A bote pronto

La réplica de Robert Moreno a Luis Enrique

En el entorno de la Real Federación Española de Fútbol que preside con gran estridencia Luis Rubiales hay una persistente marejada desde que se produjera ese cambio en la cúspide, que cerraba una etapa larga y gris de componendas.

Ninguno de los tres nombres propios que circulan en el seno federativo, Luis Rubiales, Luis Enrique Martínez y Robert Moreno, salen bien parados de esta exposición pública, que ha llevado a la decisión presidencial de cesar a Moreno para restituir a Luis Enrique a su cargo primigenio.

La relación profesional de ambos técnicos data de más de una década, en la que el asturiano ha contado siempre con el catalán como colaborador en sus equipos de trabajo, en ese camino itinerante que les llevó a Roma, Vigo o el regreso a Barcelona para continuar la obra de Pep Guardiola en el FC Barcelona con la supremacía en la liga y la reconquista de la Champions League en Berlín 2015.

De sobras es conocida la triste causa que motivó el relevo de Luis Enrique, consecuencia de la enfermedad grave de su hija con final dramático. Luis Rubiales tomó dos decisiones antagónicas, una verbal y la otra escrita y legitimada formalmente. En el primer caso, dejó las puertas abiertas para el retorno de Luis Enrique en la misma ocupación de primer entrenador,

En segunda instancia, tras los primeros dos partidos, formalizó un contrato con Robert Moreno como primer entrenador hasta concluida la Eurocopa del año 2020.

Como cada maestrillo tiene su librillo, el estudioso técnico aplicó criterios propios que, en algunos casos no concordaban con la línea marcada por su anterior jefe (y amigo). El ejemplo más notorio es la concesión de titularidad a Kepa en detrimento de De Gea, pero también el mayor acercamiento a la prensa y la mayor connivencia con los futbolistas, sobre todo los pesos pesados. También una importante agitación de nombres, que motivaban un cambio sustancial entre convocados y desconvocados, que definían etapas distintas. Por ejemplo, sería el caso opuesto de Iago Aspas y Fabián Ruiz

Todo ello, disgustó al “Lucho” que no entendió que su discípulo en el uso pleno de las facultades otorgadas, impusiera su criterio, por el cual sería juzgado. Además, toma cuerpo otro rumor que apunta a que Luis Enrique, que sondeaba una oferta, quiso llevárselo a La Premier y que el catalán rechazó porque su objetivo a corto pasaba por estar en la fase final de la Eurocopa al frente del banquillo de España.

La elegancia, en parte obligada por el contrato de confidencialidad, con que Robert Moreno se despidió, ofrecía la oportunidad a Luis Enrique de hacer lo propio y “pelillos a la mar”. Sin embargo, este miércoles el técnico recuperado cargó sin piedad contra su ex amigo al que tildó de “desleal”.
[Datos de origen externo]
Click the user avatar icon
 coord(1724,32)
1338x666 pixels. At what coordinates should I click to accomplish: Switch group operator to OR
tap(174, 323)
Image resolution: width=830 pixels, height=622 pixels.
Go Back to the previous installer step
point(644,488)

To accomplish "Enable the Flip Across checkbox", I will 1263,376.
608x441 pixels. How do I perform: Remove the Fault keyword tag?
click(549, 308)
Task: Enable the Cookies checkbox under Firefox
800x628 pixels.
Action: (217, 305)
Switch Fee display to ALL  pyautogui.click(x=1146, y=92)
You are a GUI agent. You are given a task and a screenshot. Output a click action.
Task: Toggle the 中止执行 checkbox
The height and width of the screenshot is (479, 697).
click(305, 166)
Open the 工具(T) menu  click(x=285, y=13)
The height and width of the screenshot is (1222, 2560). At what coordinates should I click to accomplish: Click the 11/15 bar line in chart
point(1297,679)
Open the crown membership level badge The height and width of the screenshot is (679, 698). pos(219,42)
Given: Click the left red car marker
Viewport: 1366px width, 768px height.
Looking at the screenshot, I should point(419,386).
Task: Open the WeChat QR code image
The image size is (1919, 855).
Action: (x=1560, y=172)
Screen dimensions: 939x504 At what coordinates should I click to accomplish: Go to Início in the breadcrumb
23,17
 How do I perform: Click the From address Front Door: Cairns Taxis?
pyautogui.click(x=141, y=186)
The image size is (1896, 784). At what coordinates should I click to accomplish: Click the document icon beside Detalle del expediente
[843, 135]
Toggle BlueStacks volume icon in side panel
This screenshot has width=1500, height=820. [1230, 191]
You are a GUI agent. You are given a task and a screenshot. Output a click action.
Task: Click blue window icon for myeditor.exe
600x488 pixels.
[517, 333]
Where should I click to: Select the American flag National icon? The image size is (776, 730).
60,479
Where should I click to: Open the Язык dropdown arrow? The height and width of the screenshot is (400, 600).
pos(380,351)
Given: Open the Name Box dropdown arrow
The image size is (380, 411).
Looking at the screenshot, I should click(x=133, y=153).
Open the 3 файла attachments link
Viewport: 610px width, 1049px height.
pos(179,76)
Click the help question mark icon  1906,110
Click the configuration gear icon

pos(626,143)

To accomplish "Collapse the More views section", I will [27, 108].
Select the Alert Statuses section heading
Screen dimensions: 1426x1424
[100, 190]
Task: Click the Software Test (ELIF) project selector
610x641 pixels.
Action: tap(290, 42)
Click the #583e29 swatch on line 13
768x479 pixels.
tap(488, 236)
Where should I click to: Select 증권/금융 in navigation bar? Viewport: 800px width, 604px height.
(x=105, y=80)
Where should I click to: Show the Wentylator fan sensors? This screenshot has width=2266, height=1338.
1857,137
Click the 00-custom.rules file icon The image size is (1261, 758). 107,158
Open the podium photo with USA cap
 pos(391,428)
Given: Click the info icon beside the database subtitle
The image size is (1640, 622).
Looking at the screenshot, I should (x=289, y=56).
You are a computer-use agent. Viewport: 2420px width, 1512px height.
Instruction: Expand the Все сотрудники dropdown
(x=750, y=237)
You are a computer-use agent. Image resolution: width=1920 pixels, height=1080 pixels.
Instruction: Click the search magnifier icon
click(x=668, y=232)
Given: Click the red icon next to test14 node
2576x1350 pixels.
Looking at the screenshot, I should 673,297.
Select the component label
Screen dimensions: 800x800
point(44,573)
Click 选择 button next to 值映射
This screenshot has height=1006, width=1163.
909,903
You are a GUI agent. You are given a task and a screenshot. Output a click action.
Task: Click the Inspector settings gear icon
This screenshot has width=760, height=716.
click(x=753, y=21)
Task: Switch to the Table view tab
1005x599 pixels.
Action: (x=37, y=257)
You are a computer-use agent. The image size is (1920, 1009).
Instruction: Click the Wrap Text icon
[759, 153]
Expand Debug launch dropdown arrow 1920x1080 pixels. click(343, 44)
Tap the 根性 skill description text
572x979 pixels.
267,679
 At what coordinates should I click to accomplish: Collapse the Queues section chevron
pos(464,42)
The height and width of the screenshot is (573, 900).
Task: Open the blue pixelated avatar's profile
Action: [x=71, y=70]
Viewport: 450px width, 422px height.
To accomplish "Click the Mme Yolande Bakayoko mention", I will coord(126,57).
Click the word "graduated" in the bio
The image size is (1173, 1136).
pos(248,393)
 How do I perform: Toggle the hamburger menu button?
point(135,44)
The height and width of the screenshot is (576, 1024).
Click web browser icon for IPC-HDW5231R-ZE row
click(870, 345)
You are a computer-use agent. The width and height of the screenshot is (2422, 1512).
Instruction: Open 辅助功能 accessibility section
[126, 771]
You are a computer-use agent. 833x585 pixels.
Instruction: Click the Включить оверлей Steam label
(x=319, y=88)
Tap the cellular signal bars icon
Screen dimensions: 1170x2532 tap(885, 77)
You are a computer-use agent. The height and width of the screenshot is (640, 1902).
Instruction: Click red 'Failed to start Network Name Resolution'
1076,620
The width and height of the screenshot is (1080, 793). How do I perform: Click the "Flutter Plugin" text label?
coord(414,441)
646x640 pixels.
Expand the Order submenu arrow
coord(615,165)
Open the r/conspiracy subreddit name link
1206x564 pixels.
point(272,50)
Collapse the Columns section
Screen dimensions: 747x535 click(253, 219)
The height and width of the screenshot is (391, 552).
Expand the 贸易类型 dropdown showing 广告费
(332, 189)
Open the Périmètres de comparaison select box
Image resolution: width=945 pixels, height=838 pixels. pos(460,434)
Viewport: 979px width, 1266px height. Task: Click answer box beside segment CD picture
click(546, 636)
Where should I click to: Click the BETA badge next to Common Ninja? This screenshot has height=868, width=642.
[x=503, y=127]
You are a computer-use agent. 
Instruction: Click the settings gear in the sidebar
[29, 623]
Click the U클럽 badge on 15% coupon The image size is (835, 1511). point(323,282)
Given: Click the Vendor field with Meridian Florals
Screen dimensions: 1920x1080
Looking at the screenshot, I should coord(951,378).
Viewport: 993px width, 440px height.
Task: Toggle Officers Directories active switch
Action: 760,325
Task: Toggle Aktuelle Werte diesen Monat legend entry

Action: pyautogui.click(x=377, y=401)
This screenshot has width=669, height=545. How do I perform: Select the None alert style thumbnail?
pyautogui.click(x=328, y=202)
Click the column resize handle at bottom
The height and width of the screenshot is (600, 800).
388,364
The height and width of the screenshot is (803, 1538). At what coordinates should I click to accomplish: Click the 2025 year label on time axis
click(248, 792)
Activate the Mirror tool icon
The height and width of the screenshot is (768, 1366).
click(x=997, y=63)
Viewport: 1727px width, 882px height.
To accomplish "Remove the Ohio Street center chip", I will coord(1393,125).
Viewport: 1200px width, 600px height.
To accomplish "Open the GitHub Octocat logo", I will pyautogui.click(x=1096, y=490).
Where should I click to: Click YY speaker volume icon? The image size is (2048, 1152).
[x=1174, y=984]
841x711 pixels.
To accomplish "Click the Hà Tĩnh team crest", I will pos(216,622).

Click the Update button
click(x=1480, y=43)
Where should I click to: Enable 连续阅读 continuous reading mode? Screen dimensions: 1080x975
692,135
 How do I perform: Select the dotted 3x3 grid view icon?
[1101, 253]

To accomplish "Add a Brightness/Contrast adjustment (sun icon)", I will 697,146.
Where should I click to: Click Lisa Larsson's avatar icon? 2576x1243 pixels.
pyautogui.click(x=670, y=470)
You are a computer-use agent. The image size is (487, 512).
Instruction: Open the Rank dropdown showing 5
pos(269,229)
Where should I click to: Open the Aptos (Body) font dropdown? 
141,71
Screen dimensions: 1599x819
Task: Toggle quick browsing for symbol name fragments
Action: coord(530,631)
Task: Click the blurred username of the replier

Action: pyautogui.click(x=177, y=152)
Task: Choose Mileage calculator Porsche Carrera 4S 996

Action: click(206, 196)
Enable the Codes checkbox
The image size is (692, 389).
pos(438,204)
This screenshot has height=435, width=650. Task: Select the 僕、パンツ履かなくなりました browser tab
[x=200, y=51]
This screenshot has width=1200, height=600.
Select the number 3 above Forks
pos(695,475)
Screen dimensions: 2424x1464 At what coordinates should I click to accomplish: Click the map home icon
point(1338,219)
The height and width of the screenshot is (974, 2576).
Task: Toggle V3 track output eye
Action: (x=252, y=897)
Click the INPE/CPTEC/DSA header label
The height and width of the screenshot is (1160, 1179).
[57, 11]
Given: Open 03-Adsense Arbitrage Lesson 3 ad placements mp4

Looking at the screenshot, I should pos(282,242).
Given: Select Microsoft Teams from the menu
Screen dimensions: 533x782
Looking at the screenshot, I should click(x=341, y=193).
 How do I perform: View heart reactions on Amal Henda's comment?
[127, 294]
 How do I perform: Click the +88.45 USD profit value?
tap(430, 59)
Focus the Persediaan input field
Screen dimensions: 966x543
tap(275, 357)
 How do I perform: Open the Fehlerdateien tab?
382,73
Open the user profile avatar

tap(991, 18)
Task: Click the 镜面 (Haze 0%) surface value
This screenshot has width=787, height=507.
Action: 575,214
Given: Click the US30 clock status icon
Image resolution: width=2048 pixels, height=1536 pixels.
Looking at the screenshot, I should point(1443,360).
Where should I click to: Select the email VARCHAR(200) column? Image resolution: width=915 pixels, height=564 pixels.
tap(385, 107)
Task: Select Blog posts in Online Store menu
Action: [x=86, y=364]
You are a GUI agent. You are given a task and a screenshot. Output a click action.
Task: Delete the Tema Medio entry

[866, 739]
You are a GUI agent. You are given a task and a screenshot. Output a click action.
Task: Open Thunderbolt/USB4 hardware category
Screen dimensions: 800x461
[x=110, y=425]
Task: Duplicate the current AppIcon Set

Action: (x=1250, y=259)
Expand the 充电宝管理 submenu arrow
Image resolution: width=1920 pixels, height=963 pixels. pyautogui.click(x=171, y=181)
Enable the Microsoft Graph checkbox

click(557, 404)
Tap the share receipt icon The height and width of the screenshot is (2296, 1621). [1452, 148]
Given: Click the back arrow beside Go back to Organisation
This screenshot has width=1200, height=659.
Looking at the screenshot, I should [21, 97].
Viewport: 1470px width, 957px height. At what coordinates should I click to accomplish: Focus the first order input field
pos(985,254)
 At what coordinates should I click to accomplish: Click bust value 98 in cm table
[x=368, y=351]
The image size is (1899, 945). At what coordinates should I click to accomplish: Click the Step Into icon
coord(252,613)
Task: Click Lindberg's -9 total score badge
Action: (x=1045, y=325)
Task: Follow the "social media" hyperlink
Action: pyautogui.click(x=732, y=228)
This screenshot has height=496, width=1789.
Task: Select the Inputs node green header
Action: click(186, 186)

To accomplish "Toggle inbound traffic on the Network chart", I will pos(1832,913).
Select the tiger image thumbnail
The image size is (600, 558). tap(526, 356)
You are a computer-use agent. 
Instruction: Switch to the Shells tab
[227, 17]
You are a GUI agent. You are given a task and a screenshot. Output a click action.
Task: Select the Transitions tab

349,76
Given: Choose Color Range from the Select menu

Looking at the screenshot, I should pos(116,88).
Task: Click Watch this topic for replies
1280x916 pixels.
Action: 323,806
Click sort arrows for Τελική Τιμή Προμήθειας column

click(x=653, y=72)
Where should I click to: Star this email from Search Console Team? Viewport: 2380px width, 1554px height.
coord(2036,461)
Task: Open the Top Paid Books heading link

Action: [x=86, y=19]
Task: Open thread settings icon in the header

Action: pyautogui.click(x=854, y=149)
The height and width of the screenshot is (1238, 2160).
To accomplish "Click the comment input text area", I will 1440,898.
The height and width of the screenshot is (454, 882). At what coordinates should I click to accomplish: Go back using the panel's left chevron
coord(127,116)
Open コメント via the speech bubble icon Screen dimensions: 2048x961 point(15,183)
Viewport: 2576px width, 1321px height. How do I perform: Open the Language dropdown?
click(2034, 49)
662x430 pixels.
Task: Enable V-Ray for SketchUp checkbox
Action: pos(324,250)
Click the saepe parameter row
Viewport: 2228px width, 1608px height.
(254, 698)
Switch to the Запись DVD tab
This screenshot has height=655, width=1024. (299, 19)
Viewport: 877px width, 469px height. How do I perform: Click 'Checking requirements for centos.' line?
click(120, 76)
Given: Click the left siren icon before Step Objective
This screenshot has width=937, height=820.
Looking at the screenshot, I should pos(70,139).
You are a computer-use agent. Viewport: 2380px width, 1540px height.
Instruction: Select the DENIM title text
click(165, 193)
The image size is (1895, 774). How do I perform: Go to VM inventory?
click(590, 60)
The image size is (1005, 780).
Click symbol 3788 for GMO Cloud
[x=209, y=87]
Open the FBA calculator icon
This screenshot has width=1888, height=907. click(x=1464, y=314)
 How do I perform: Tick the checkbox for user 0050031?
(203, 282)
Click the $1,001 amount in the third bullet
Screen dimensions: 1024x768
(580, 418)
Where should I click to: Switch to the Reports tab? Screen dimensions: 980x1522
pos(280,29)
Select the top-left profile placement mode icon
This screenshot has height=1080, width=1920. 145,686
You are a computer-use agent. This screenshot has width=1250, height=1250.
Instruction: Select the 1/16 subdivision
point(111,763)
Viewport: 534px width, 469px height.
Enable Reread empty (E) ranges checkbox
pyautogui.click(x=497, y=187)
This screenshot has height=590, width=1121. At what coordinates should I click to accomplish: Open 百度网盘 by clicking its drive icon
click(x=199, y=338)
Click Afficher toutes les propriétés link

La verdad acostumbra a estar dividida y uno tiene la sensación de que ambos tienen su cuota participativa. Los acontecimientos se han precipitado ahora, pero tienen su desencadenante en fechas septembrinas cuando Moreno visita el domicilio de Luis Enrique y éste, con la decisión tomada de volver y con el compromiso del presidente, le muestra su enojo y su rechazo a seguir contando con él.

A partir de ahí, faltan luz y taquígrafos y Robert Moreno rema contra marea y consigue clasificar a España para la fase final de la Eurocopa, ya sabiendo que el presidente iba a dejar su contrato en papel mojado, previo pago del finiquito (entre quinientos y seiscientos mil euros). que le obliga a practicar cautela verbal.

El único que se va, le echan para escribir con mayor propiedad, es Robert Moreno. Permanecen Jesús Casas que asciende de primer lugarteniente y Rafel Pol, como preparador físico. Y también el psicólogo Joaquín Valdés, del que se presume tendrá horas extras.

La nebulosa atañe a todos, pero más a Luis Rubiales que verbaliza un compromiso y adquiere contractualmente otro que resulta incompatible. O así piensa nuestra pluma.